Since OP defects are often large they can easily be depicted on CT, revealing a large shunt flow, typically perpendicular to the interatrial septum. Oblique CT images allow detailed evaluation of the anatomy, such as the relationship with the AV valves and the absence of a flap, as illustrated in Fig. 11. As in all types of ASDs, surgical closure of the defect is indicated in those patients with a hemodynamically significant shunt that causes enlargement of the right heart structures. Suspicion of paradoxal embolism in the absence of other causes is also a valid indication for defect closure [16, 17].
Ostium secundum defect
Ostium secundum defects are the most frequent type of ASD, accounting for 75 % of all cases. They are found in the region of the fossa ovalis. The embryological basis of this ASD is illustrated in Fig. 12. Contrary to a PFO, an overlapping septal flap is lacking. As in OP defects, a shunt flow perpendicular to the axis of the interatrial septum is seen, in contrast to the more oblique cranio-caudal flow of a PFO, as demonstrated in Fig. 13.

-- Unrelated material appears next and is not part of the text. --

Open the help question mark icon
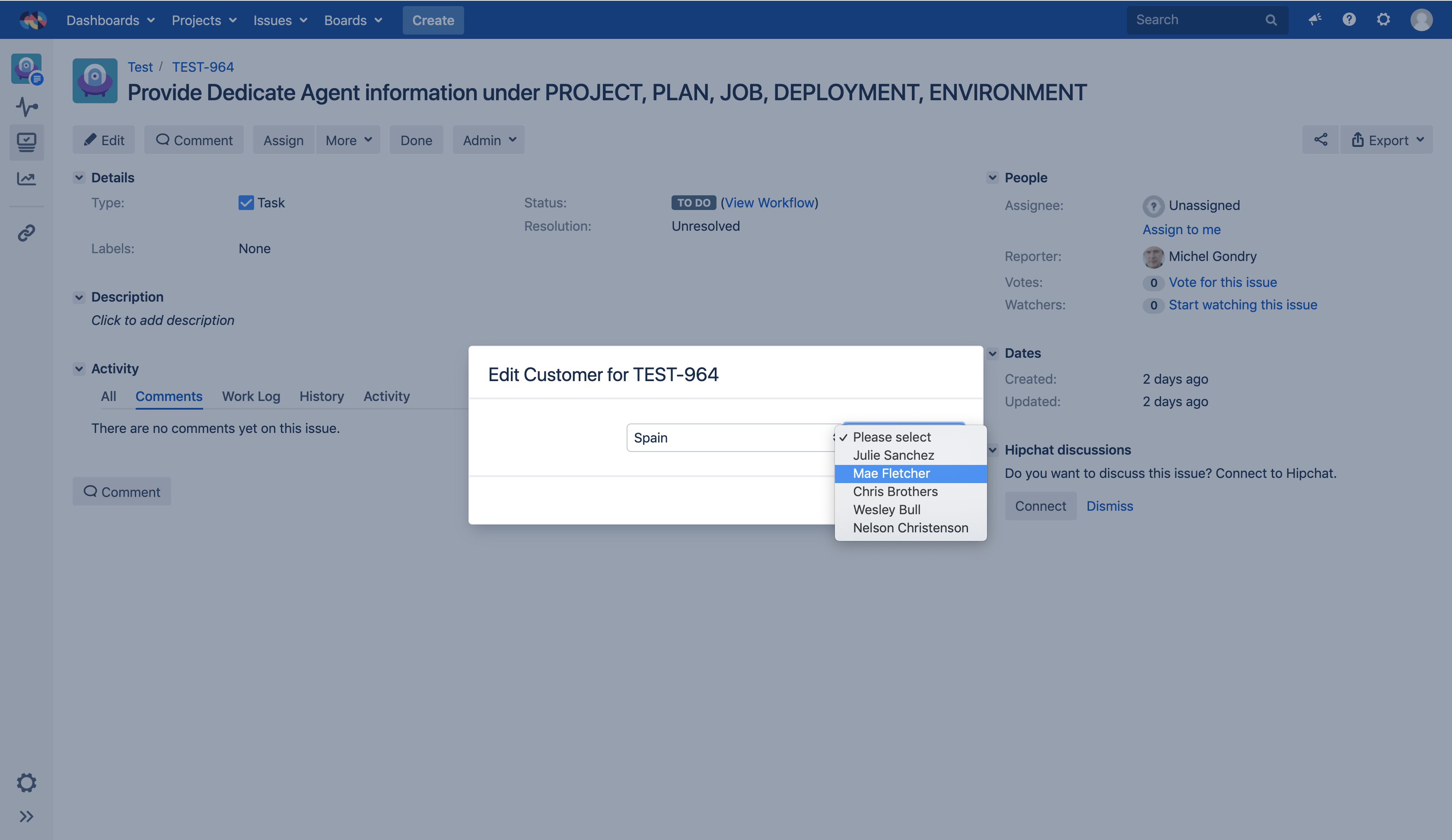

Small defects are often asymptomatic and usually do not require treatment. Large defects, however, can initially cause volume overload of the right heart, eventually leading to pressure overload with dilatation of the right atrium and ventricle. As a consequence, right heart failure, pulmonary hypertension and right-to-left shunting may render this type of ASD to become symptomatic, usually in the fifth decade. This can be prevented by shunt closure, either surgically or endovasculary depending on the characteristics of the defect. Large defects and defects close to the edge of the interatrial wall are less suited for the endovascular approach since most closing devices cannot be anchored properly [16, 17].
Sinus venosus defect
Sinus venosus defects represent 4–11 % of atrial septum defects [18]. The name is derived from an abnormal absorption of the embryologic sinus venosus into the right atrium. In this defect, communication exists between one or more of the right pulmonary veins and the junction of the superior vena cava and the right atrium, called the superior vena cava type, as demonstrated in Fig. 14. Sometimes, only the superior vena cava is involved (Fig. 15). In fewer cases, this occurs just above the junction of the inferior vena cava and the right atrium (inferior sinus venosus defect) [19]. The presence of a sinus venosus defect may lead to volume and pressure overload of the right heart. Multiplanar CT reconstructions are very useful in the assessment of the complex anatomy of this type of ASD. Sinus venosus defects with significant hemodynamic impact need surgical correction to prevent further right heart failure and pulmonary hypertension [16, 17].